St-Brieuc où ils ont fait le parcours Louis Guilloux avec des admirateurs de cet auteur engagé dont le père fut cordonnier, Louis Guilloux attaché à sa ville natale tout en étant l’ami intime de toute la crème littéraire de la mi-vingtième siècle : d’Albert Camus à André Gide, avec qui il a été en URSS, en passant par Aragon, Max Jacob, Jean Grenier et les autres.
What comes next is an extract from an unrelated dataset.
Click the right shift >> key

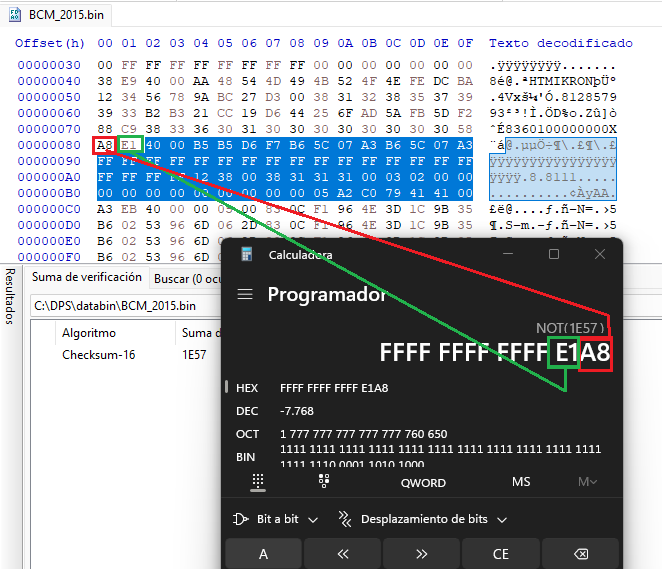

À Paimpol, ils ont rencontré les organisateurs du Festival de musiques du monde baptisé Chant de Marin, qui se propose de faire venir des artistes Haïtiens, plutôt Grand’Anselais, pour la prochaine édition en 2015. À Pordic, ils ont dansé les traditionnels pas de la musique bretonne sur l’air des accordéons et des violons dans un Fez Noz inoubliable.
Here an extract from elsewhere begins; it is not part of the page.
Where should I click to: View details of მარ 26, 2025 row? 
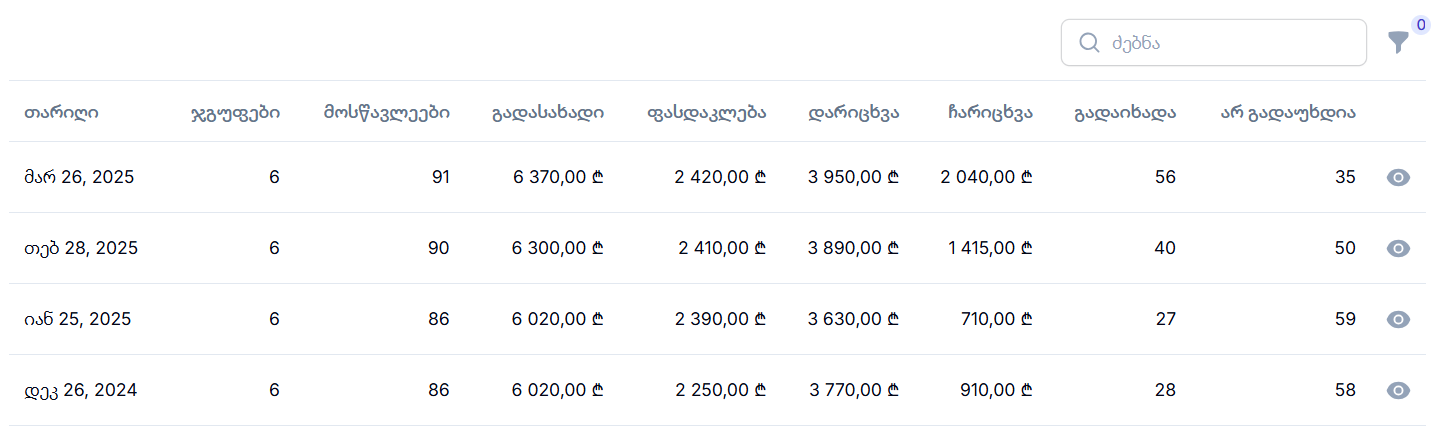click(1399, 178)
La délégation haïtienne a entre autres visité la Maison du goût où de jeunes bretons se spécialisent en chocolateries et autres gâteries savoureuses, ils ont profité pour voir une salle futuriste où l’on essaie de mettre la dernière touche au modèle prototype de la voiture de demain –sera-t-elle totalement à l’électricité ou totalement à l’hydrogène ? Ils ont rencontré avec bonheur des jeunes filles et jeunes garçons curieux d’une classe de Terminales L du Lycée Fressinet, qui ont apprécié la nouvelle Entre adultes consentants (Le Trou du Voyeur) et les lectures improvisées de poèmes de Claude Pierre, dits par l’auteur.

Ils ont eu la totale !

Les surprenants élèves de l’EPIDE, les interventions provocantes de Jean-Claude Fignolé, les précisions élaborées de Claude Pierre, le nouveau regard d’Evains Wêche, la touche à M. Guillaume Hippolyte (consul honoraire d’Haïti à Bordeaux), la projection du film documentaire Haïti,les oubliés de la province du couple réalisateur Nicole et Georges Balavoine, les expositions Terres-Neuves/Terres Neuvas à Saint-Brieuc, Un point dans la nuit à la Mairie de Binic et les photos autour du Port… les haïtiens rapportent d'heureux souvenirs de rencontres les unes plus intéssantes que les autres. 

Définitivement, Les Escales, ce n’est pas un salon du livre. Le sourire des gens, les bises sur les deux joues, le dandysme du romancier Robert Blondel et sa jolie maison tout en couleur, les discussions qui n’en finissent pas sur le tremblement de terre, Dany Laferrière, Jean Métellus, Gary Victor, les ONG, la mer capricieuse et le ciel qui va avec, etc. Les Escales de Binic, ce n’est pas un salon du livre, c’est plus que cela. Pour ceux qui ont fait plusieurs festivals littéraires et qui sont fatigués des ventes-signatures où les livres foirent, Les Escales, c’est un oasis. Les Escales, c’est le dernier port du mot juste.